Yeah the owner sounded like he wasn't short on fun driving experiences other than the car being too fast for him. Quite the rim and tire setup too, he had 275 wide 20" in the front 325 wide 20" in the back biggest rubber I think I've ever seen on a street car


----------



## reventon (Oct 16, 2009)

A few years ago I ended up behind a Lamborghini Murcielago at the lights; the rear tires on that looked huge! Just looked it up now and they have 335 wide on the back as standard.


----------



## Scottg1 (Jul 30, 2011)

That's why most guys who own those cars drive slow. When it costs you $1000 to replace your rear tires every couple months, thats a lot of money that could have gone to new gold chains or implants for your wife. Sorry had to make that joke. It's a huge pain pushing a car with big rubber like that, those tires create so much friction that even light cars can take 2 people to push them on flat surface. Even worse on race tires


----------



## M3guy (Nov 19, 2008)

Scottg1 said:


> That's why most guys who own those cars drive slow. When it costs you $1000 to replace your rear tires every couple months, thats a lot of money that could have gone to new gold chains or implants for your wife. Sorry had to make that joke. It's a huge pain pushing a car with big rubber like that, those tires create so much friction that even light cars can take 2 people to push them on flat surface. Even worse on race tires


:laugh: I don't think this guy cared for Implants if you know what I mean, I shouldn't talk half the BMW community is pretty :wink: anyways. The whole thing just seemed a bit silly for a street car.


----------



## Scottg1 (Jul 30, 2011)

Yeah, I get what you mean. Takes all kinds though. Some people need a geo metro as a street car and others claim they Need a zr1. Personally I need a jacked up, 4x4, 1900hp el camino. Lol. Seriously. At least the vette has cup holders. I have had to order the cup holders from Bavarian or wedge it between the seatbelt and me. Never get styrofoam. You know why if it's happened to you.
But the BMWs are more fun.


----------



## reventon (Oct 16, 2009)

Scottg1 said:


> Personally I need a jacked up, 4x4, 1900hp el camino.


Slightly jacked up, 4x4, 360HP (stock) 5.7L V8 'el camino' style vehicle:



















More info - HSV Avalanche - Wikipedia, the free encyclopedia


----------



## SABL (Jul 4, 2008)

I just need something to make errands with......:grin: Currently running 245's but have gone up to 265's.....but I drive a van. They look kinda funny with small tires....:laugh:

GM could revert back to their very first OHV V8.......introduced in 1955 with 265cid. The engineers were amazed at what they had created......then bumped it up to 283cid in '57. The design held on for many years and some components were interchangable even though the cid ranged from 265 to 350 for the same basic engine. 

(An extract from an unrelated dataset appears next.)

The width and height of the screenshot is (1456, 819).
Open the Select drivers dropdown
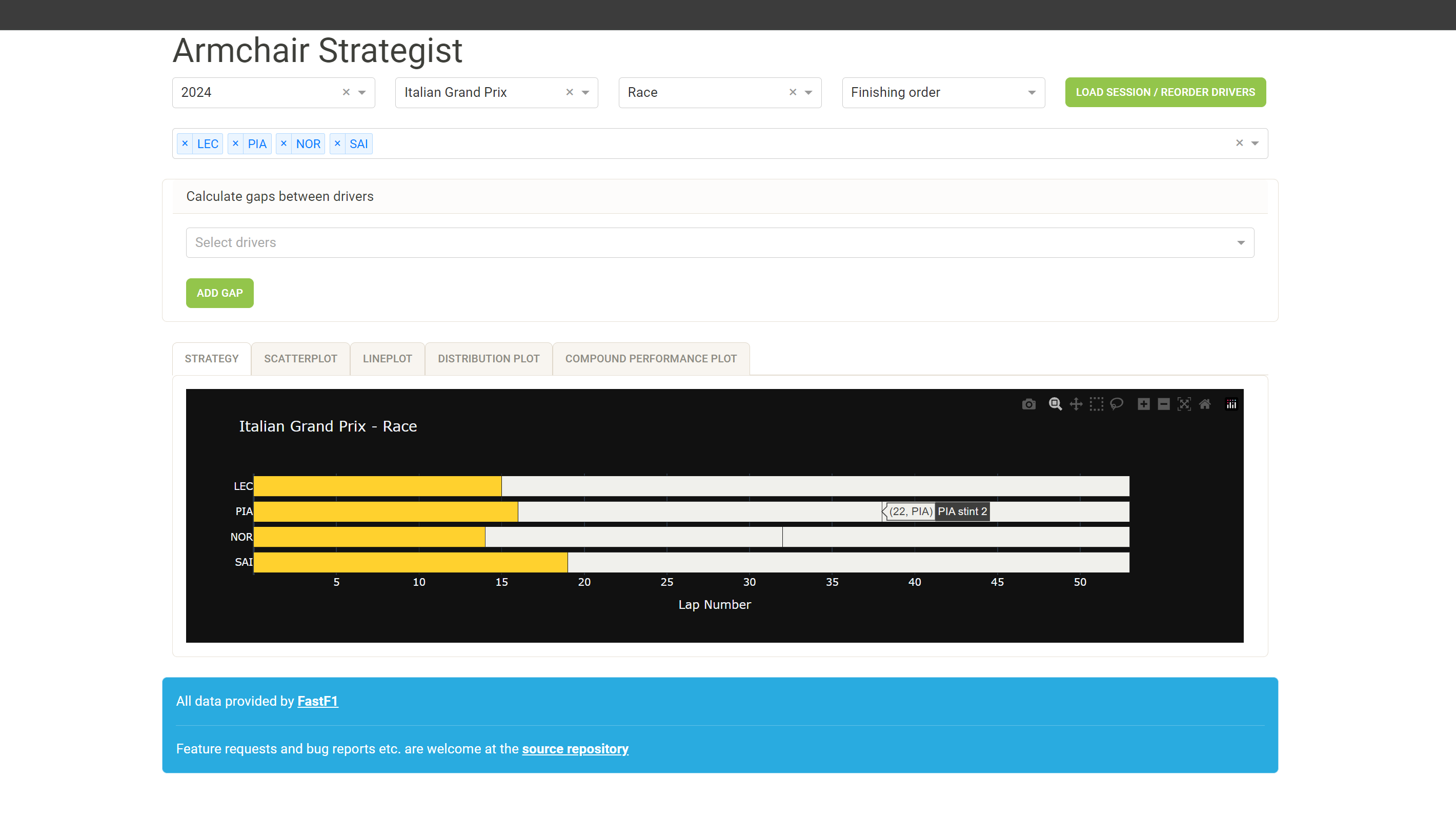pyautogui.click(x=1241, y=242)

All in all, I'm a smallblock fan.....but the bigger engines will catch you and go around about halfway down the quarter.


----------



## Scottg1 (Jul 30, 2011)

That Holden thing is cool. Dont you guys call them 'utes over there. I swear I saw a Mercedes turned into one in a recent publication. I like it, I like fast wagons too


----------



## Old Rich (May 31, 2007)

Weget a good view of 'vettes in the cobra . . . in the rear view mirror!!!


----------



## reventon (Oct 16, 2009)

Scottg1 said:


> That Holden thing is cool. Dont you guys call them 'utes over there. I swear I saw a Mercedes turned into one in a recent publication. I like it, I like fast wagons too


Yes, they are "utes". And it was a BMW not a Merc:


----------



## Scottg1 (Jul 30, 2011)

reventon said:


> Yes, they are "utes". And it was a BMW not a Merc:


Ok, that is cool! I have not seen that. The one I saw was in car and driver, an older 600sel based thing. 
The BMW ute on the ring. in America it would have beer cans and shovels falling out of it


----------



## M3guy (Nov 19, 2008)

Scottg1 said:


> Yeah, I get what you mean. Takes all kinds though. Some people need a geo metro as a street car and others claim they Need a zr1. Personally I need a jacked up, 4x4, 1900hp el camino. Lol. Seriously. At least the vette has cup holders. I have had to order the cup holders from Bavarian or wedge it between the seatbelt and me. Never get styrofoam. You know why if it's happened to you.
> But the BMWs are more fun.


Yeah I need to trade in for something a little bigger. 










Almost bought one of these instead of the M3 some days I really wish I had still got 300 horsepower, but way more useful.


----------